FRANK McManus is sadly typical of the head-in-the-sand Labour politician, who believes that if you pretend there’s not a huge financial crisis, it will go away.
His rather silly letter trying to pin the blame for the huge debt crisis and the need to resolve it on Nick Clegg is more a product of an over fertile imagination than a serious political analysis.
Everyone knows that his Labour Government continued to borrow money in the good years, when they should have been paying off debt, thus landing us with a wholly unsustainable financial position, when Labour was thrown out in 2010.
Everyone knows that the last Labour Government allowed the banks and the City of London to rise roughshod over the interests of ordinary people and by their insatiable greed to create the economic crisis of 2008.
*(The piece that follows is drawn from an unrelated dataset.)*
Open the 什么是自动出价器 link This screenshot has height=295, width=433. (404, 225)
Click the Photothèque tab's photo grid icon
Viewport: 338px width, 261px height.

All of us would rather things were different and that the necessity to pay off debt was not an economic and political imperative, but that’s the position and it must be sorted out.
A judicious mix of paying down debt and restructuring the economy is the correct approach and Frank would be better persuading his own party to admit their failure in getting us into this mess than criticising the coalition, who are trying to get us out of it.
One only has to look at Greece, Italy, Ireland and Portugal to see what sort of state the UK would be in if the government had not acted to tackle our hugely inflated debts.
Calderdale Council has launched a consultation on libraries – with the full support of his own Labour Councillor colleagues in the Calderdale cabinet – to ask the public for their views on ways of saving £150,000 from the libraries’ budget.
This is not because they have already decided what they are going to do, but because they genuinely want to know what people think BEFORE decisions are made.
I have responded to the consultation and suggested a number of other alternatives to the possible money saving ideas in the consultation.
For example, I have suggested using library buildings more widely for special events where an entry fee is charged or amalgamating libraries into other local authority owned buildings, like schools, to save on heat, light and space – not really relevant in Todmorden, but possible elsewhere.
I strongly urge all the people of Todmorden to get involved in this consultation and to ignore the doomsayers like Frank McManus.